In the nine panoramic photographs that make up "All the Worlds," Susan Wides tracks her lens on our everyday drama and urban spectacle as both observers and participants in the "theatrum mundi" of our city’s streets. She illuminates the moments of struggle and transcendence in the many worlds that we collectively experience–the cultural, global, corporate consumer, and natural.

At a time when it’s possible to do almost anything virtually, Wides reveals the poignancy of our human desire to be in our environment, to feel "in the heart of the multitude…in the midst of the fugitive and the infinite," as Baudelaire said about the passionate city spectator, the flaneur. She chooses a perch above the drama. At this distance her lens blends her subjects with their surroundings to express the interconnectivity of culture and humanity, as well as space itself.

Through the dynamic tension she creates between icon and abstraction, Wides shows us that we live in a coded world. We see these abstractions through Wides’ lens manipulations (in "Times Square", for example) where corporate and media icons are brought into sharp focus, while individuals are left vague and spectral. We see it through her use of color to communicate the tone of our social relationships, the spectrum of consumer experiences.

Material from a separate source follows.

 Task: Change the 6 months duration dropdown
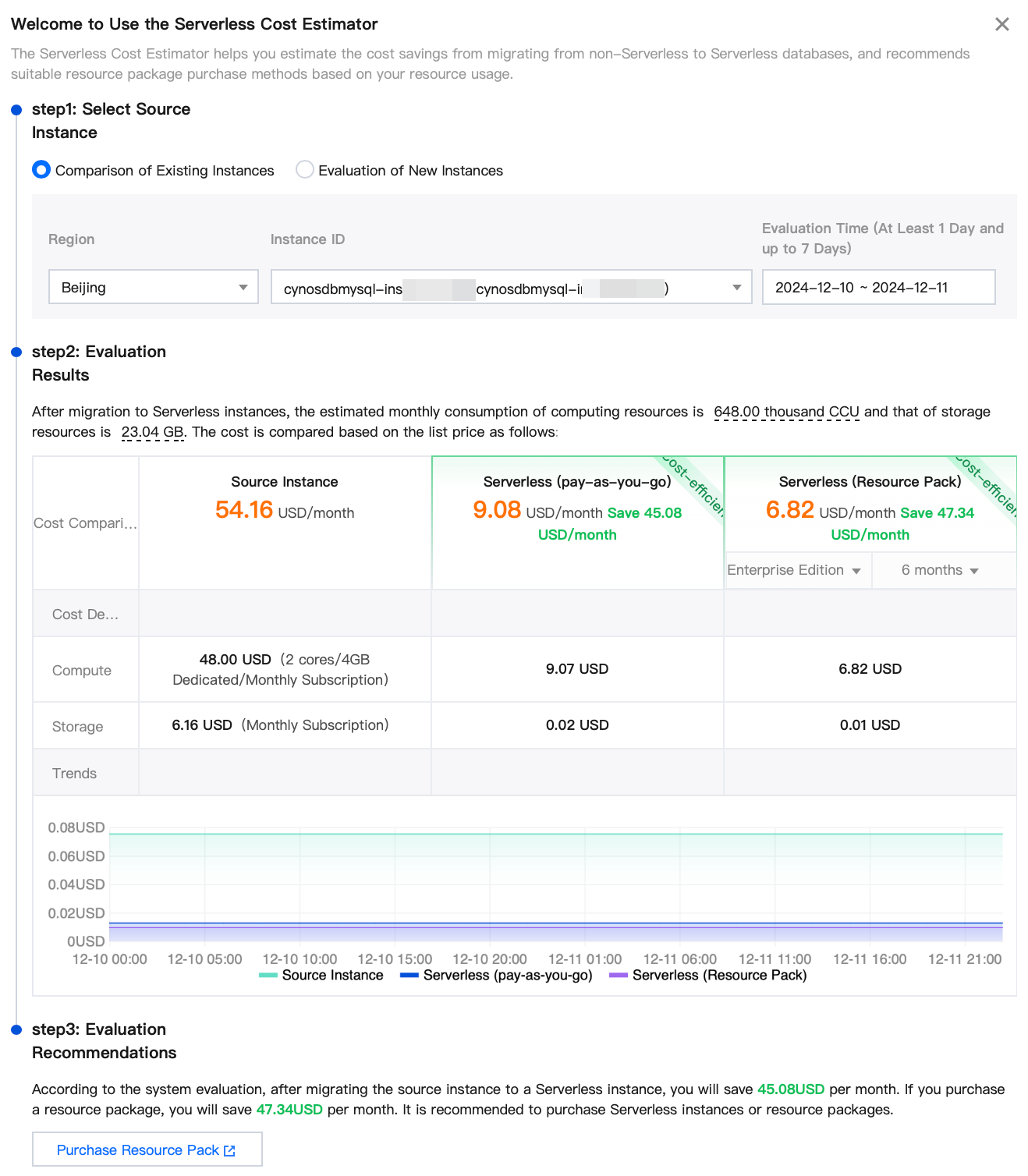(x=940, y=570)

It is also evident in Wides’ less crowded images, where she deconstructs the composition, emphasizing the spare to express the essential.

All the Worlds is part of Wides’ ongoing "I, Mannahatta" project about New York, where she re-imagines the ever-shifting cultural and social landscape of the city and surrounding areas. Here, Wides homes in on sensation, happening–people and place, energy, light, and space—as expressed across the "theatrum mundi". These are our worlds at their vital core.